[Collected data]
☆ ☆ ☆ ☆ ☆

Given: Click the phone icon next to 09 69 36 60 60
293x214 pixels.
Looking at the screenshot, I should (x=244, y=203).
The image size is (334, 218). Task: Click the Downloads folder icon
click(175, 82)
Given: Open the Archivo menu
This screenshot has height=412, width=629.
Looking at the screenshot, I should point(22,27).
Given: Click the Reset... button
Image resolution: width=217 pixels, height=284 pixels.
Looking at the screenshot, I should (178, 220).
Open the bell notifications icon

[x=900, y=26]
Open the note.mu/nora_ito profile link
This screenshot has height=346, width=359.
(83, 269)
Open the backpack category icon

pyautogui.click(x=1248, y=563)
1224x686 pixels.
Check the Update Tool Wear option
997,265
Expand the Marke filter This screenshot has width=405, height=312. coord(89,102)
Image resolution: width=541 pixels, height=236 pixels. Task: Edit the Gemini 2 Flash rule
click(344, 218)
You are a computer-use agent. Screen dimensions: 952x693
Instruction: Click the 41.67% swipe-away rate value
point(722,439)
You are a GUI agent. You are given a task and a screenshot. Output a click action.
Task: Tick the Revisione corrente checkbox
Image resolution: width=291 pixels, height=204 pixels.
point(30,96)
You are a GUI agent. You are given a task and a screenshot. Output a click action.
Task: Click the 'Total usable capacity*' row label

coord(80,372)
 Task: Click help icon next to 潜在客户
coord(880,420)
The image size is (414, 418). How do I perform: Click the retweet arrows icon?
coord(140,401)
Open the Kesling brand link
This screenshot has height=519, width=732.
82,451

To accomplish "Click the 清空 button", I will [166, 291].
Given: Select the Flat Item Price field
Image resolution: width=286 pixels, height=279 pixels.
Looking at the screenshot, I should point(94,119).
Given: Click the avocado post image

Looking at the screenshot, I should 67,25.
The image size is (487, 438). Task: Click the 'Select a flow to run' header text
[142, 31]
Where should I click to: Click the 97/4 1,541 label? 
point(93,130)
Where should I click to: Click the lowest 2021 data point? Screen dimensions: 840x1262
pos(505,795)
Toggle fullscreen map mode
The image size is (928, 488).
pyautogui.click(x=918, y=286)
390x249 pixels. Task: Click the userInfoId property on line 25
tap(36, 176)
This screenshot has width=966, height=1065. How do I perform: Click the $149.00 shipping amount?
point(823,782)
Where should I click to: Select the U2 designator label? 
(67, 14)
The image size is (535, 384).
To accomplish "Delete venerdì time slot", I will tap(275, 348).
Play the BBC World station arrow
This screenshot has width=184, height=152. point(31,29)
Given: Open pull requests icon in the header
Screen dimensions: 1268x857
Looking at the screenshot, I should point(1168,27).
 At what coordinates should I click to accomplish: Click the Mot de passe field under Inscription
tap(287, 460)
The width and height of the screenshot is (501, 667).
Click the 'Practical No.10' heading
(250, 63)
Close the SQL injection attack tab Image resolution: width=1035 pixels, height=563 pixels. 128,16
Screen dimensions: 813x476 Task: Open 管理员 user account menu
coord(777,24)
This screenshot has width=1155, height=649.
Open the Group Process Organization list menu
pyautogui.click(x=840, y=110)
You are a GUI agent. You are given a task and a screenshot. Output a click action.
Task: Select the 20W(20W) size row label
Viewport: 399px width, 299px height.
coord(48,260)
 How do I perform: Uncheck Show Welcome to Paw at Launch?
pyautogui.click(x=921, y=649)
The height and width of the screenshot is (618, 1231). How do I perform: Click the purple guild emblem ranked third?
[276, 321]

☆ ☆ ☆ ☆ ☆

* [Work to complete]: Return the span of lines in the data above that opens at the line with "Given: Click the avocado post image" and closes at the line with "The image size is (535, 384).", exactly, ends included, nothing else.

* [Result]:
Given: Click the avocado post image

Looking at the screenshot, I should 67,25.
The image size is (487, 438). Task: Click the 'Select a flow to run' header text
[142, 31]
Where should I click to: Click the 97/4 1,541 label? 
point(93,130)
Where should I click to: Click the lowest 2021 data point? Screen dimensions: 840x1262
pos(505,795)
Toggle fullscreen map mode
The image size is (928, 488).
pyautogui.click(x=918, y=286)
390x249 pixels. Task: Click the userInfoId property on line 25
tap(36, 176)
This screenshot has width=966, height=1065. How do I perform: Click the $149.00 shipping amount?
point(823,782)
Where should I click to: Select the U2 designator label? 
(67, 14)
The image size is (535, 384).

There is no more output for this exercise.